Thursday, December 11, 2014

#53 Must be the Mouse

A lot of things were going missing from the Hansen’s house.

“Annie! Bryce!” Mom shouted. “Who left out the Monopoly game last night?”

“Bryce got it out,” Annie said.

“You played it too,” Bryce said.

“You both can pick it up, right now,” Mom said.

“We’re missing some pieces,” Bryce said. “What did you do with them, Annie?”

“Nothing!” Annie said.

“Does anyone know what happened to my stamps?” Mom asked. “I had them pinned right up here on the tack board, and now they’re gone.”

“Mom, can you see any Monopoly pieces over there?” Bryce asked.

“No,” Mom said. “Annie, are those your markers on the table? Pick them up, we need to get ready for breakfast.”

“Where’s the green one?” Annie asked. “It was right here with the others.”

“What’s happening to all our stuff?” Bryce asked.

“Does anyone see the crossword I was working on last night?” Dad asked. He picked up a section of the newspaper and flipped through it. “The whole page is just missing from the newspaper.”

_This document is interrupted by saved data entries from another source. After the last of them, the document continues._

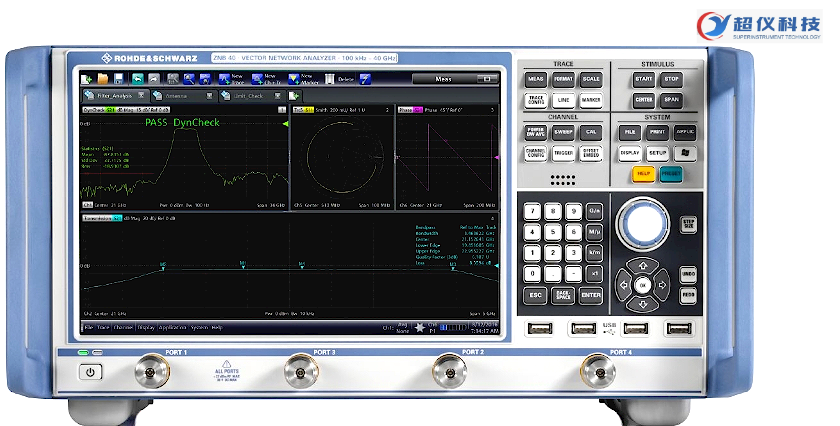Open the Display menu in the bottom menu bar
Screen dimensions: 840x426
click(146, 327)
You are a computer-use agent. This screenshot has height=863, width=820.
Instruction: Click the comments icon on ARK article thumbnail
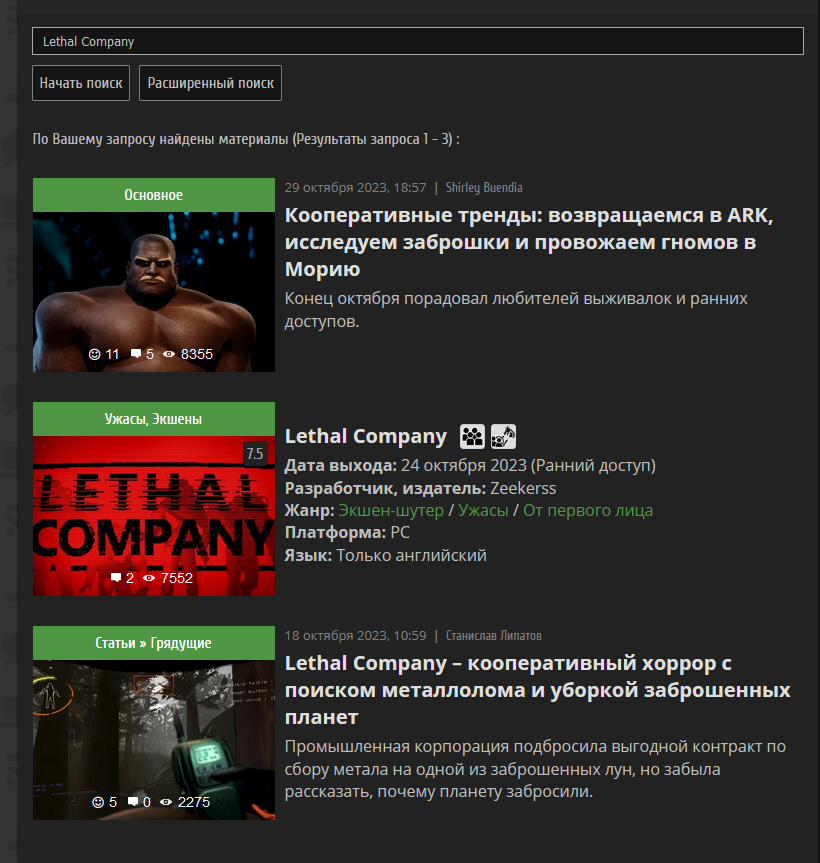point(135,354)
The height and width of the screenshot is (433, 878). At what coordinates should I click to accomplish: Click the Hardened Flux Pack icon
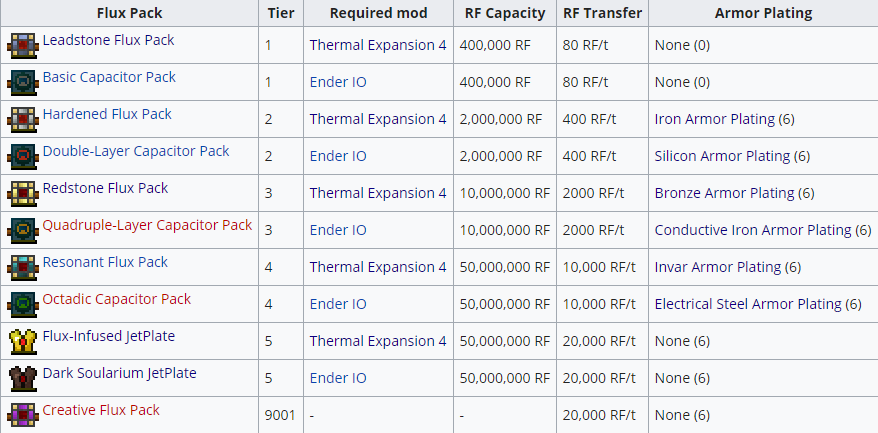click(x=23, y=119)
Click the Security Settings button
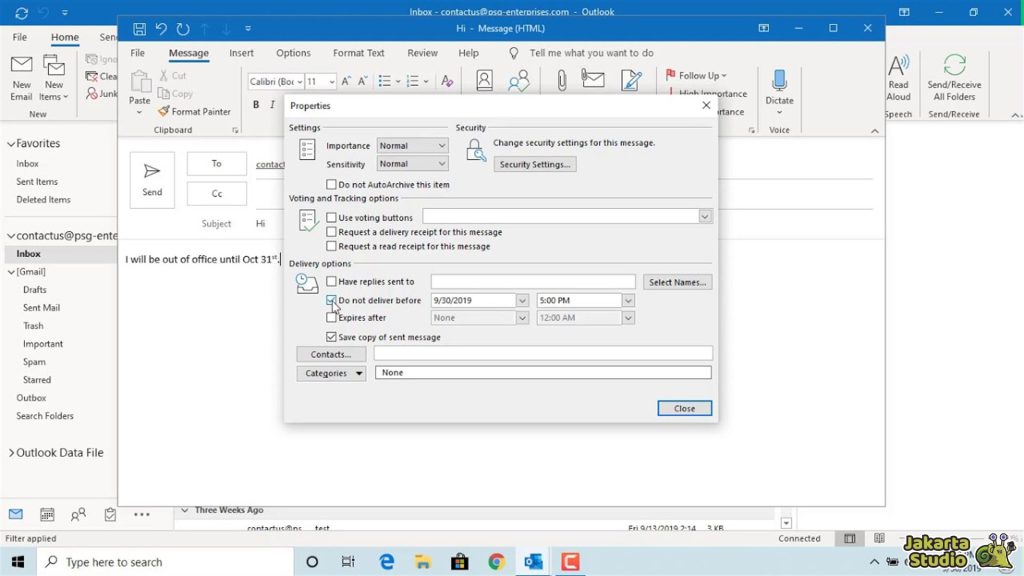 pos(535,164)
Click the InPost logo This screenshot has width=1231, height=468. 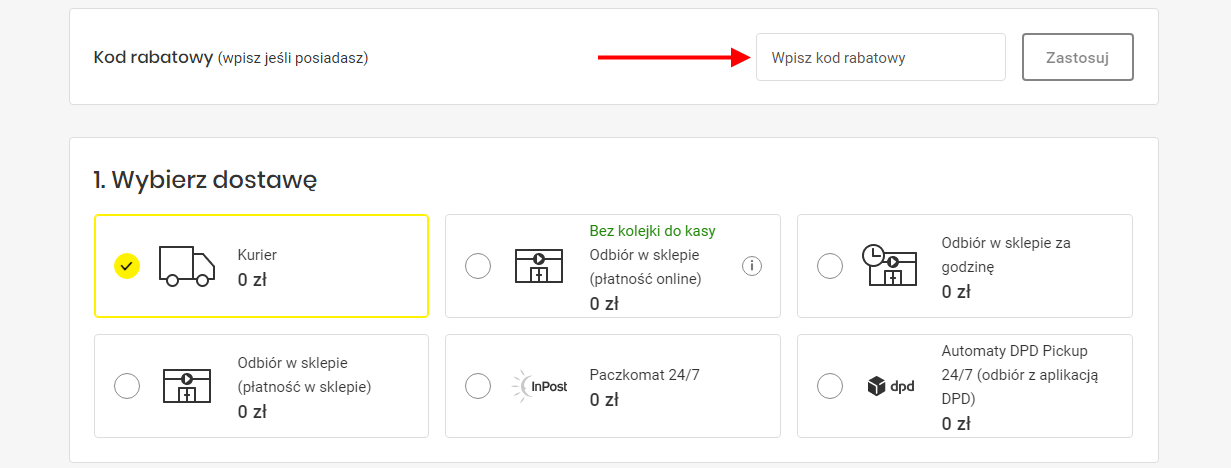539,386
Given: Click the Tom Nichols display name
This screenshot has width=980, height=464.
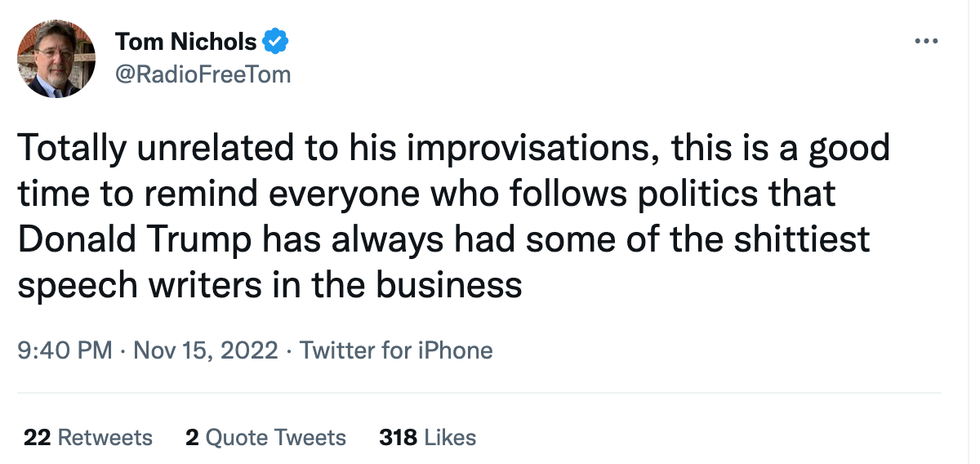Looking at the screenshot, I should [x=186, y=41].
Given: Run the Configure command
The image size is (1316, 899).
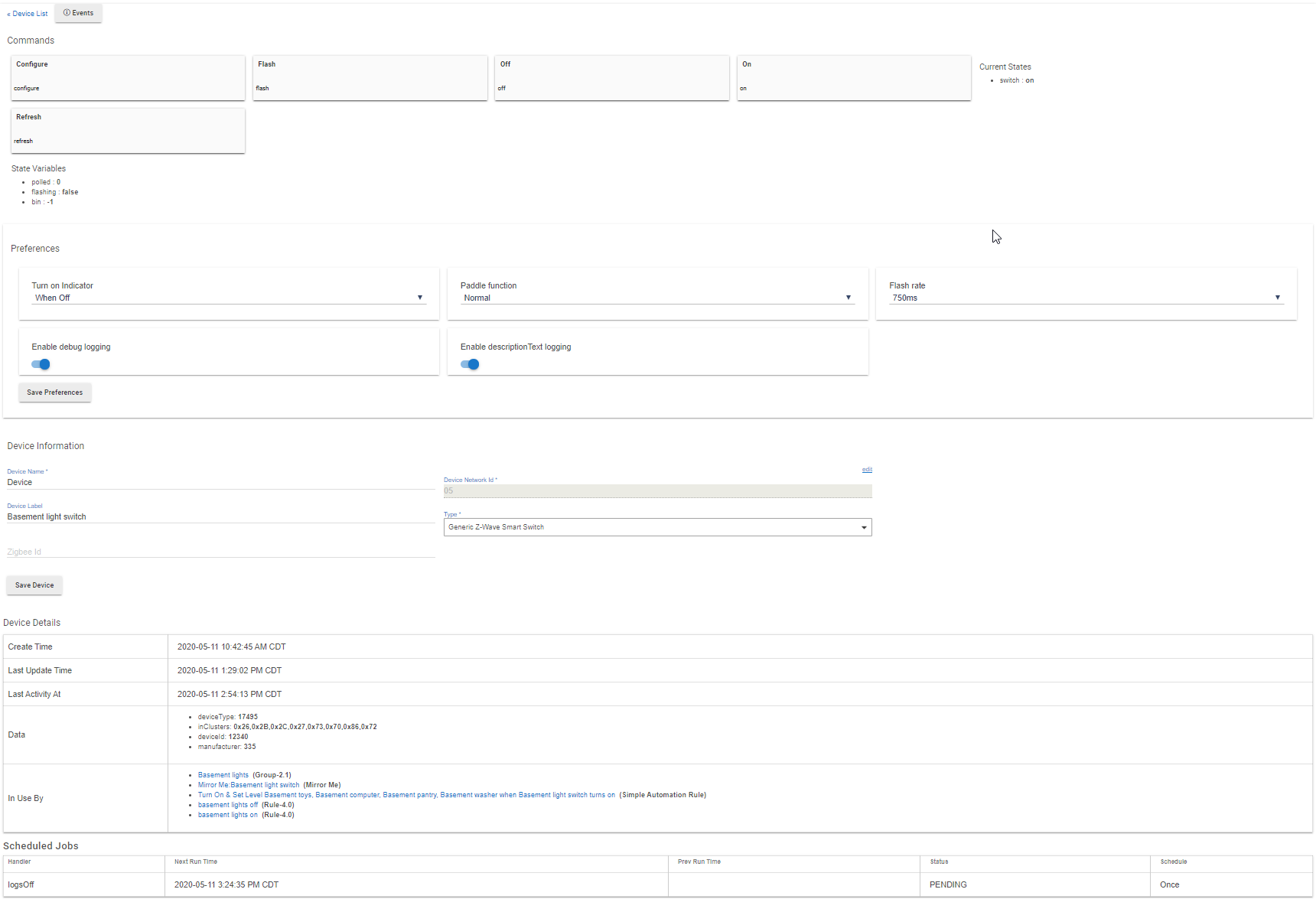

“It must be the mouse,” Mom said.

“Must be,” Dad agreed.

I froze, the green marker in my paws poised above the first square of 29 down. I glanced around my snug little room, nicely decorated with postage stamp pictures on the walls and a beautiful, green, wall-paper-like design. The monopoly pieces stood like little statuettes on either side of my front door, which I still needed to chew a bit to make it more even and less ragged-looking. On my floor, a lovely carpet of pale green tissue paper, a table and plastic chair stolen from the doll house upstairs. I twitched my ears and stared out my hole, watching the narrow space under the entertainment center, past which I could just see Bryce’s fingers groping around in the carpet, looking for his monopoly pieces, I presumed.

How did they know? I wondered. How did they know it was me?